[What to work on]
1. In the article on the film Out of the Shadow, who directed the picture?
2. Write the next part of the article on the film Out of the Shadow, picking up after its final sentence.

-- START Text extract --

Out of the Shadow is a 1919 American silent mystery film directed by Emil Chautard and starring Pauline Frederick.

Plot
As described in a film magazine review, Ruth Minchin is unhappily married to her father's business partner Gabriel, who is a drunken brute. She starts a friendship with Severino, a pianist who lives in the same apartment building. Her husband discovers them together, orders Severino from the room, and strikes his wife down. Severino kills Gabriel while in a delirium following pneumonia, and Ruth is suspected of the crime. She is befriended by Richard Steel, who knew her husband from their time in Australia. However, Richard is also suspected of the crime, and she cannot marry the man who may have killed her husband. She later recalls the confrontation when she had been with Severino, and under pressure the pianist confesses to the crime, solving the mystery and leaving Ruth Richard on the road to happiness.

-- END Text extract --
-- START Entries shown --

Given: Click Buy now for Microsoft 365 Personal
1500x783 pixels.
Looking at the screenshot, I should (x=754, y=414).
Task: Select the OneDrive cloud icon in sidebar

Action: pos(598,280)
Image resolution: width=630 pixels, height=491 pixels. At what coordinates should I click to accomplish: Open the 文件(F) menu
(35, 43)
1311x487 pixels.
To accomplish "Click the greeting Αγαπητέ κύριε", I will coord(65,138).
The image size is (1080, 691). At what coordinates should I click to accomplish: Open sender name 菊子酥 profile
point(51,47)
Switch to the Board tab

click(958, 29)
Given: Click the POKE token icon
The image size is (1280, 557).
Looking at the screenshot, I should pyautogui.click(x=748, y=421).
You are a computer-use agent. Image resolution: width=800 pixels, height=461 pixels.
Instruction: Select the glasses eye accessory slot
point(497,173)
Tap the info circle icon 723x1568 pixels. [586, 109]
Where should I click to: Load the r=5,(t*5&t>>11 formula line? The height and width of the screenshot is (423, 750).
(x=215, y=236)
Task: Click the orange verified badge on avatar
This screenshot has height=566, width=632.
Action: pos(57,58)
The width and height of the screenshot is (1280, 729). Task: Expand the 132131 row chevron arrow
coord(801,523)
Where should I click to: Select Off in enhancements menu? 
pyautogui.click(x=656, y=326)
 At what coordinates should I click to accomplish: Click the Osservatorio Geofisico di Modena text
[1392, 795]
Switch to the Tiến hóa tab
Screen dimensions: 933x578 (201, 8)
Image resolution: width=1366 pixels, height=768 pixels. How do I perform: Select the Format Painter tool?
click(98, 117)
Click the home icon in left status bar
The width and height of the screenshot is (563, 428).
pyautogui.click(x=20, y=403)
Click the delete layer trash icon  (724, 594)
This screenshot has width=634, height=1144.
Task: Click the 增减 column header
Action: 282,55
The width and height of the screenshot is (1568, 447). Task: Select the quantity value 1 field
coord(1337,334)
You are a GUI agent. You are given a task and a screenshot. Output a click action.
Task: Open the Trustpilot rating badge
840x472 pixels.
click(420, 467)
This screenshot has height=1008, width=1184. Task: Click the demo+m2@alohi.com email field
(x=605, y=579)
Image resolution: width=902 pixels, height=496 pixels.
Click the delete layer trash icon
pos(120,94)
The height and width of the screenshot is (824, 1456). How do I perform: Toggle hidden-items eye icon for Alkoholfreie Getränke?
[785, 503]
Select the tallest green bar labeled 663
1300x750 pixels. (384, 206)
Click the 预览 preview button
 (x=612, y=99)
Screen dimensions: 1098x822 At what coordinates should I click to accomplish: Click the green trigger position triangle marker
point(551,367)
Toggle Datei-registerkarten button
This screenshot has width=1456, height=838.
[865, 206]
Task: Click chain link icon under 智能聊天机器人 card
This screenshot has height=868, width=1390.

-- END Entries shown --

[Answers provided]
1. Emil Chautard

2.
Cast
Pauline Frederick - Ruth Minchin
Wyndham Standing - Richard Steel
Ronald Byram         - Edward Langholm
William J. Gross        -Reverend Woodgate
Emma Campbell - Mrs. Woodgate
Nancy Hathaway - Mrs. Vanables
Agnes Wakefield - Richard Steel's, aunt
Jack W. Johnston - Gabriel Minchin
Syn De Conde - Severino
William T. Hayes - ?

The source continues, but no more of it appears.